▶ **Quoted text**:

┄┄┄┄┄┄┄┄┄┄

Author:
Alexander Howard
(MENAFN- The Conversation)
“Human life is limited, but I would like to live forever,” read the note Yukio Mishima left on his desk shortly before he left home for the final time.
Mishima, who would have turned 100 today, often touted as a potential Nobel Prize winner, was one of the most acclaimed Japanese writers and seductive prose stylists of all time. He is also one of the most controversial figures in Japanese history, due to his ultra-nationalist politics, reactionary proclamations – and shocking death by ritual seppuku (suicide) after he led a failed coup attempt.
Mishima was first catapulted to literary stardom with his semi-autobiographical second novel Confessions of a Mask (Kamen no Kokuhaku) (1949), set against a pre-war backdrop marked by imperialistic fervour and right-wing extremism, and featuring a gay protagonist.
But he worked across nearly every genre: fiction, drama, poetry, autobiography, criticism. He also threw himself into film, music, dance, bodybuilding and martial arts.
Mishima's work and unusual life story has inspired artists like filmmaker Paul Schrader , who wrote Taxi Driver, musician Richey Edwards of the Manic Street Preachers, and cultural icon David Bowie . They were drawn to his finely wrought and transgressive explorations of beauty, violence, eroticism and death.
Bowie, in particular, was heavily influenced by Mishima's performative approach to art and existence. Bowie name-checked Mishima in the lyrics of one of his last songs and famously slept under a portrait of the author, which he painted in 1977.
David Bowie name-checked Mishima in his lyrics and slept below a portrait he'd painted of the Japanese writer.
AAP
Over time, Mishima grew increasingly disillusioned with the post-war trajectory of Japan, which he believed had forsaken its traditional values in favour of the hollow promises of Westernisation and globalisation. This shift, he argued , was symbolised by the demotion of the emperor from divine figurehead to a mere ceremonial symbol in an increasingly prosperous, democratic state.
Convinced the Japanese spirit was in terminal decline, he turned to traditionalism and nationalism. In 2025, with nationalist rhetoric and debates about cultural identity in the news, Mishima's concerns about the erosion of tradition, problematic as they are, feel strikingly relevant.

┄┄┄┄┄┄┄┄┄┄

▶ **Tasks to complete**:
**a.** Condense the paragraph of the article on Yukio Mishima that begins "Over time, Mishima grew increasingly disillusioned" into two shorter sentences, keeping its main facts.
**b.** Reproduce verbatim the stretch of the Mishima article from "David Bowie name-checked" through "feel strikingly relevant.".

┄┄┄┄┄┄┄┄┄┄

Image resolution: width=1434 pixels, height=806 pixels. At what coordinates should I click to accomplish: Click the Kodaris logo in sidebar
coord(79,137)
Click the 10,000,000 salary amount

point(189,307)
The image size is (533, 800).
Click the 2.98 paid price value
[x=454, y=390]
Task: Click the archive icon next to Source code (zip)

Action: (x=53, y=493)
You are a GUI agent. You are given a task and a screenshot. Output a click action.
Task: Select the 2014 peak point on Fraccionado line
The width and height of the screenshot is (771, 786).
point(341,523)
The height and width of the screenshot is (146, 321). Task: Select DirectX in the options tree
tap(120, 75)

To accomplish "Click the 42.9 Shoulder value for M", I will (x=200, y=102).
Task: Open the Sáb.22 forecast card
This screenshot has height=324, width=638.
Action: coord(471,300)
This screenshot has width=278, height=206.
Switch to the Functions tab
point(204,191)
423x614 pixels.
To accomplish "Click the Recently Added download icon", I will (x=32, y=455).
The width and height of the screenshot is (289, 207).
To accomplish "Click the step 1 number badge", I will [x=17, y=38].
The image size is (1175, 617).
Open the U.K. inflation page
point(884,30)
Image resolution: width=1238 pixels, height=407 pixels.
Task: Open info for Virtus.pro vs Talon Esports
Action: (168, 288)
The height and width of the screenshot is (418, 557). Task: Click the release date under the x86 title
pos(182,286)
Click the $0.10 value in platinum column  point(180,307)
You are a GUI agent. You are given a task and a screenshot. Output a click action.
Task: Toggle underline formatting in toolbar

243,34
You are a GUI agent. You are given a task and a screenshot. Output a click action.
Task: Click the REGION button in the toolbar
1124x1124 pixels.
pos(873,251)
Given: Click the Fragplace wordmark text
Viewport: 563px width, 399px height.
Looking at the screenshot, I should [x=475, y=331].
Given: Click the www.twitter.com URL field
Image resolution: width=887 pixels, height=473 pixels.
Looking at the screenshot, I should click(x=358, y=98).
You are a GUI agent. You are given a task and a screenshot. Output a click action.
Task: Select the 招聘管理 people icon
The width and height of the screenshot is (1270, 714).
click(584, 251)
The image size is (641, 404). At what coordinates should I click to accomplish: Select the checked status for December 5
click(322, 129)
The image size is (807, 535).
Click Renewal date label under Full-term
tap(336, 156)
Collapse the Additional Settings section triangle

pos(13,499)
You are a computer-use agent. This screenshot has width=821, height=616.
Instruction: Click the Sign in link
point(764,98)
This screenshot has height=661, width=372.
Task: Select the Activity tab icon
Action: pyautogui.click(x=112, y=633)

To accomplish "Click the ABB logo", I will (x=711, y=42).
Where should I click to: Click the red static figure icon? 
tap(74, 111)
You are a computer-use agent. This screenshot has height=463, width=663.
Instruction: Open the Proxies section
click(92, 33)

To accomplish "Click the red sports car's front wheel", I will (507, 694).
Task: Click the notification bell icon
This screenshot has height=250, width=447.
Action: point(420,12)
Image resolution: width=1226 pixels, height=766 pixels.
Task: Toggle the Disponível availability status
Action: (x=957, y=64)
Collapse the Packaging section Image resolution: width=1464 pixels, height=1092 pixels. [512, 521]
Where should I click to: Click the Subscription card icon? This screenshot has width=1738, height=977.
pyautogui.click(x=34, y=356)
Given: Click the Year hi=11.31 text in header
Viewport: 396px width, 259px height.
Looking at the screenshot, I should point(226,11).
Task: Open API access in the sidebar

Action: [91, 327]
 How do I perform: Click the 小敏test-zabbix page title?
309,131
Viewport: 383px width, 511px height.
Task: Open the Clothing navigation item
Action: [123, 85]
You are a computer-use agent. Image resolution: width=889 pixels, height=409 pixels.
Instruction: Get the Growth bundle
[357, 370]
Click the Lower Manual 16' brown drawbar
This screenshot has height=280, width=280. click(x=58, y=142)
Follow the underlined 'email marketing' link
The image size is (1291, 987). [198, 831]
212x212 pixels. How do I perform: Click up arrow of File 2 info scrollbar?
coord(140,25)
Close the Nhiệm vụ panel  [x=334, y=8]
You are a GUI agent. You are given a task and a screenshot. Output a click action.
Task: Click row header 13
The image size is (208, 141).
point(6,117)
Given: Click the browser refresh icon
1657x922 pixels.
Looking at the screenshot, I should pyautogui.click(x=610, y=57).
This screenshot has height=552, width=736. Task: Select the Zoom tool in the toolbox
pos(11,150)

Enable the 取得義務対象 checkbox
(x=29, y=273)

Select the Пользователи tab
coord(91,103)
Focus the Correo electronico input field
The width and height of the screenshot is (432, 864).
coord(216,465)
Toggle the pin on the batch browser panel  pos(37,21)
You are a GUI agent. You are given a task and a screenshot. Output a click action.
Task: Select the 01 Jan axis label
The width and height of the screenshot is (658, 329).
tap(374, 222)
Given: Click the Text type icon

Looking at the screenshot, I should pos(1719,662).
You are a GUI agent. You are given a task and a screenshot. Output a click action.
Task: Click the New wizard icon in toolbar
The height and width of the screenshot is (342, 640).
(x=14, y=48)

┄┄┄┄┄┄┄┄┄┄

▶ **The solutions**:
**a.** Mishima became disillusioned with post-war Japan, which he believed had given up its traditional values for the empty promises of Westernization and globalization. To him, the emperor's demotion from divine figurehead to ceremonial symbol in a prosperous democracy embodied this shift.

**b.**
David Bowie name-checked Mishima in his lyrics and slept below a portrait he'd painted of the Japanese writer.
AAP
Over time, Mishima grew increasingly disillusioned with the post-war trajectory of Japan, which he believed had forsaken its traditional values in favour of the hollow promises of Westernisation and globalisation. This shift, he argued , was symbolised by the demotion of the emperor from divine figurehead to a mere ceremonial symbol in an increasingly prosperous, democratic state.
Convinced the Japanese spirit was in terminal decline, he turned to traditionalism and nationalism. In 2025, with nationalist rhetoric and debates about cultural identity in the news, Mishima's concerns about the erosion of tradition, problematic as they are, feel strikingly relevant.